(NewsNation) — Sales of previously owned U.S. homes rose in January, reaching the highest level since August as prices continued to rise.
Home sales rose 3.1% last month from December to a seasonally adjusted annual rate of 4 million, the National Association of Realtors (NAR) said Thursday.
The new data suggests some buyers were encouraged to return to the market after mortgage rates fell by about a percentage point from near-8% highs in the fall.
Compared with January 2023, last month’s sales were down 1.7%. In 2023, sales of previously-occupied homes fell to their lowest level in 30 years.
“While home sales remain sizably lower than a couple of years ago, January’s monthly gain is the start of more supply and demand,” NAR Chief Economist Lawrence Yun said in a release.
The uptick in sales, and ongoing inventory challenges, pushed prices to an all-time high for January. Last month, the median existing-home price for all housing types was $379,100, up more than 5% from the year before.
“Multiple offers are common on mid-priced homes, and many homes were still sold within a month,” Yun said. “The elevated share of cash deals – 32% – indicated a market full of multiple offers and propelled by record-high housing wealth.”
Home prices in the northeast have risen especially fast, with the median price now $434,000, up more than 10% from the year prior.
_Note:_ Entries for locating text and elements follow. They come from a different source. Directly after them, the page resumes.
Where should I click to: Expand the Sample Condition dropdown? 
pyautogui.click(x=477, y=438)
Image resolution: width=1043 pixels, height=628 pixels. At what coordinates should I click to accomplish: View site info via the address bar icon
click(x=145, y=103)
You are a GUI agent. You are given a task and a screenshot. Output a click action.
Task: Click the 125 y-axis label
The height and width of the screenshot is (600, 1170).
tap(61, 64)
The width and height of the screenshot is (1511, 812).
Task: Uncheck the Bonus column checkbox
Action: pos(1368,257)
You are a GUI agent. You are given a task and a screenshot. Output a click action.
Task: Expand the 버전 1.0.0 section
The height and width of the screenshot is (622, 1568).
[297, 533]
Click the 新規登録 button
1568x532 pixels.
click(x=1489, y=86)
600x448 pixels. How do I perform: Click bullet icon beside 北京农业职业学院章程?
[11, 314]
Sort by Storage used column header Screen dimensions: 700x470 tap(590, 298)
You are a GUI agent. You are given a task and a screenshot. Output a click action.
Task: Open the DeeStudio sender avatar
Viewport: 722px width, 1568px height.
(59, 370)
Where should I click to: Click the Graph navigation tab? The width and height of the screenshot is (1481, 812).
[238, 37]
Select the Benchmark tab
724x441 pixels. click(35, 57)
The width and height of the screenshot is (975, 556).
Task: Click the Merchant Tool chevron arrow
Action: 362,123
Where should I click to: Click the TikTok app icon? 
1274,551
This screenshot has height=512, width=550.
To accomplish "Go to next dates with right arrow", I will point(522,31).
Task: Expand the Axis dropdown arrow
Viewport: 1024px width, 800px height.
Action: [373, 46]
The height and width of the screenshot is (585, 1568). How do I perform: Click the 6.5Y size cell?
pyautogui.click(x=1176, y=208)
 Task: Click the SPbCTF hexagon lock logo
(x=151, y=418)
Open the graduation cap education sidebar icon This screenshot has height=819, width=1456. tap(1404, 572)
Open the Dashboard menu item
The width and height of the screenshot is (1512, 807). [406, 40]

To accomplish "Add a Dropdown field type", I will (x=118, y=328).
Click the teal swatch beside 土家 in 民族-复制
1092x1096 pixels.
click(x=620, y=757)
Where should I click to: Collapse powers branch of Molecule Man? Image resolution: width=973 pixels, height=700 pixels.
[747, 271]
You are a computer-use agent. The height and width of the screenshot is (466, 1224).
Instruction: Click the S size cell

Mortgage rates are lower than they were in October but have started to rise in recent weeks. According to Freddie Mac, the 30-year fixed-rate mortgage averaged 6.9% as of February 22 — the highest level since mid-December.
What about rent prices?
Rental prices dropped 0.3% year-over-year, to a median of $1,712 a month in January, according to Realtor.com. That made rent exactly $1 cheaper than in December for apartments ranging from studios to 2-bedrooms.
Compared to the rental peak in August 2022, the current U.S. median rent is down $46 but still nearly $265 more than the same time in 2020, before the pandemic.
Changes in rent prices varied significantly from market to market. Last month, the median rent in the west was -0.3% lower than a year ago with Phoenix (-4.0%), Riverside, CA (-2.6%) and Las Vegas (-1.8%) seeing larger declines, per Realtor.com.
Rents increased year-over-year in midwest cities like Chicago (4.2%), Indianapolis (3.5%) and Kansas City, Missouri (3.1%).
“The robust labor market in the Midwest, characterized by a 2.9% unemployment rate in December 2023, is likely contributing to increased rental demand,” the Realtor.com report noted.